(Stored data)

————

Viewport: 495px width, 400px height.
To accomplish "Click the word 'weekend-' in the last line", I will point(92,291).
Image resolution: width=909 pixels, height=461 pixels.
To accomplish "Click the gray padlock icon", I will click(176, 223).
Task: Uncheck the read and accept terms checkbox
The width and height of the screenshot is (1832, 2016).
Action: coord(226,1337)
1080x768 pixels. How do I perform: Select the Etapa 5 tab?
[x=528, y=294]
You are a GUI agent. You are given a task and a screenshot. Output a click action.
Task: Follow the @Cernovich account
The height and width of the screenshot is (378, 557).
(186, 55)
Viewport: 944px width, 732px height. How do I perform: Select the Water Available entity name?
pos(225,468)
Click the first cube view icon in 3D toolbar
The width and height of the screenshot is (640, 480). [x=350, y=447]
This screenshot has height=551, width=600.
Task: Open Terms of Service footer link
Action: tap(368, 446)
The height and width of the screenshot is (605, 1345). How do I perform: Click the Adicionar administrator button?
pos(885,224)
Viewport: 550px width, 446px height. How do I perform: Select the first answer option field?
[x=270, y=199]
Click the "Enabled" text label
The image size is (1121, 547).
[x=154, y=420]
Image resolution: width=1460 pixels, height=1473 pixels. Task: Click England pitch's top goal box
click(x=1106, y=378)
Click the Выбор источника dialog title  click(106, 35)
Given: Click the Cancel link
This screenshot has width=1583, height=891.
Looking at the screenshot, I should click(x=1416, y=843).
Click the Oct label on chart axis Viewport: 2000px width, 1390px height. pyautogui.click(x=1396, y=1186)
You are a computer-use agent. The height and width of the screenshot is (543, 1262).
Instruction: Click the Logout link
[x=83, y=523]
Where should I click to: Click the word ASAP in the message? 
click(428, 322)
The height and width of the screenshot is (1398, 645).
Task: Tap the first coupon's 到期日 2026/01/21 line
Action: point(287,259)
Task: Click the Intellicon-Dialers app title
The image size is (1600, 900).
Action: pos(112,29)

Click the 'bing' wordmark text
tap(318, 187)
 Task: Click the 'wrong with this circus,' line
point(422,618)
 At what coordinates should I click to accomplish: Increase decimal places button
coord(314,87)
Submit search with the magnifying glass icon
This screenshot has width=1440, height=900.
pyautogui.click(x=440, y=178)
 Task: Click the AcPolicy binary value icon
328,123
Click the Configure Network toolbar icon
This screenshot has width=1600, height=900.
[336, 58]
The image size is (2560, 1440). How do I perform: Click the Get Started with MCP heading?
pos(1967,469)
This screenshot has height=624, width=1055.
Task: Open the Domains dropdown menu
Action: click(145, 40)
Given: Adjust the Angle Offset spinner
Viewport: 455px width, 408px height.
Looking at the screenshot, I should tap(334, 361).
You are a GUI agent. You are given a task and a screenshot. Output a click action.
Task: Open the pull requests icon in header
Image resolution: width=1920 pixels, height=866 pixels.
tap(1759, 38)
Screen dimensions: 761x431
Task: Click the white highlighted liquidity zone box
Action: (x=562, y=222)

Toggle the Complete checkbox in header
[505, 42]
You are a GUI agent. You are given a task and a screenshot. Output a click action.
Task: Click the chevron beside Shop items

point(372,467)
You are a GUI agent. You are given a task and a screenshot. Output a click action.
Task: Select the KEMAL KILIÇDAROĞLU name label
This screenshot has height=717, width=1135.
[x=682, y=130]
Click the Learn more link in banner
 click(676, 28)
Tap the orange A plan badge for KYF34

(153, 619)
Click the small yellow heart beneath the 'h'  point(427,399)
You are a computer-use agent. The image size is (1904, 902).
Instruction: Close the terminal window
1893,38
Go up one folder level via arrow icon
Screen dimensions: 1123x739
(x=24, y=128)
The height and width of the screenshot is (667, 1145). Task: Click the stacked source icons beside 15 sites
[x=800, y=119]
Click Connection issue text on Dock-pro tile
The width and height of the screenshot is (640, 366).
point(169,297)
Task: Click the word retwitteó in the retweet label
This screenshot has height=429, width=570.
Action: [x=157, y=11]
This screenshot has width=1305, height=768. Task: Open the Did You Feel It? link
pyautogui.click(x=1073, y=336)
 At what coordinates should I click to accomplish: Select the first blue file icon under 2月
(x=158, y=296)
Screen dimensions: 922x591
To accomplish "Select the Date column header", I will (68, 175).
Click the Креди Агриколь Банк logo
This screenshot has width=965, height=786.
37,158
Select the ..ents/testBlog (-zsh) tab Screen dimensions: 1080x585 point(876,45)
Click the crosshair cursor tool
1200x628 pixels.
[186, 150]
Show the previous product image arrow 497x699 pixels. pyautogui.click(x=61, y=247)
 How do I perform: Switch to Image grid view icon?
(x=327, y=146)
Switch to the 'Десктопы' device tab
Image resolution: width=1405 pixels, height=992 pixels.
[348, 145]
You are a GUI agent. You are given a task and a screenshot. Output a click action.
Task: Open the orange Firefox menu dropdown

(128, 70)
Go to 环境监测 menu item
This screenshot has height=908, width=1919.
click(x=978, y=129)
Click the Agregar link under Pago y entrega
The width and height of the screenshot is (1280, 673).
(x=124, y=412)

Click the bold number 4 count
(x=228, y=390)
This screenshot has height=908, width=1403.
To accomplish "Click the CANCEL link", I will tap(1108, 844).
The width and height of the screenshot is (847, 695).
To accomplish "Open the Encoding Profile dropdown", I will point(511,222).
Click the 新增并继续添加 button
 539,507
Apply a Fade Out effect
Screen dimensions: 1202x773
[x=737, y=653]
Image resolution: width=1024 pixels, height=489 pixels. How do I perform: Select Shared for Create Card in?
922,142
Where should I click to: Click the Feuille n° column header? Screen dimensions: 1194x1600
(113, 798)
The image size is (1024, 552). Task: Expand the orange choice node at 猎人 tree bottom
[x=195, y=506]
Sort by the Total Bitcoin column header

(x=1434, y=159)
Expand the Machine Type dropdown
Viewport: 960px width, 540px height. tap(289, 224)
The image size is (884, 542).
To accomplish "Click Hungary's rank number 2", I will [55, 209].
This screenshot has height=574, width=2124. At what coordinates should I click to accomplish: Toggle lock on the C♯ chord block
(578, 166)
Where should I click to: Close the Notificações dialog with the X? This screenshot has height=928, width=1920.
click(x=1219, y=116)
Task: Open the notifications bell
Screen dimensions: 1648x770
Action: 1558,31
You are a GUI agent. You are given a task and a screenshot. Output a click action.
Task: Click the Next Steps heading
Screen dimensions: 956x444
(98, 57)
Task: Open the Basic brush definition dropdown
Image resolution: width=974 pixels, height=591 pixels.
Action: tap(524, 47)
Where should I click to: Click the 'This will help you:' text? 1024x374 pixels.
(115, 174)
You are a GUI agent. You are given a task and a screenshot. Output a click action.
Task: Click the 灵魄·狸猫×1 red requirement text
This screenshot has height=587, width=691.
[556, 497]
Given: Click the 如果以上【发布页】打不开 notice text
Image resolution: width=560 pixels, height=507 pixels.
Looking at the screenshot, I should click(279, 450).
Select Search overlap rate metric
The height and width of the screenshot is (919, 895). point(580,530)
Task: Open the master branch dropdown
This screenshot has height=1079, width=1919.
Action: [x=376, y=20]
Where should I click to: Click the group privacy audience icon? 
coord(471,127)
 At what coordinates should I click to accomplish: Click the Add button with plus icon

————

- Exercise requirements -
From the records above, transcribe exactly the run of lines that opens with the line holding "Click the small" and closes with the line holding "Show the previous", both included.

- Solution to this problem -
Click the small yellow heart beneath the 'h'  point(427,399)
You are a computer-use agent. The image size is (1904, 902).
Instruction: Close the terminal window
1893,38
Go up one folder level via arrow icon
Screen dimensions: 1123x739
(x=24, y=128)
The height and width of the screenshot is (667, 1145). Task: Click the stacked source icons beside 15 sites
[x=800, y=119]
Click Connection issue text on Dock-pro tile
The width and height of the screenshot is (640, 366).
point(169,297)
Task: Click the word retwitteó in the retweet label
This screenshot has height=429, width=570.
Action: [x=157, y=11]
This screenshot has width=1305, height=768. Task: Open the Did You Feel It? link
pyautogui.click(x=1073, y=336)
 At what coordinates should I click to accomplish: Select the first blue file icon under 2月
(x=158, y=296)
Screen dimensions: 922x591
To accomplish "Select the Date column header", I will (68, 175).
Click the Креди Агриколь Банк logo
This screenshot has width=965, height=786.
37,158
Select the ..ents/testBlog (-zsh) tab Screen dimensions: 1080x585 point(876,45)
Click the crosshair cursor tool
1200x628 pixels.
[186, 150]
Show the previous product image arrow 497x699 pixels. pyautogui.click(x=61, y=247)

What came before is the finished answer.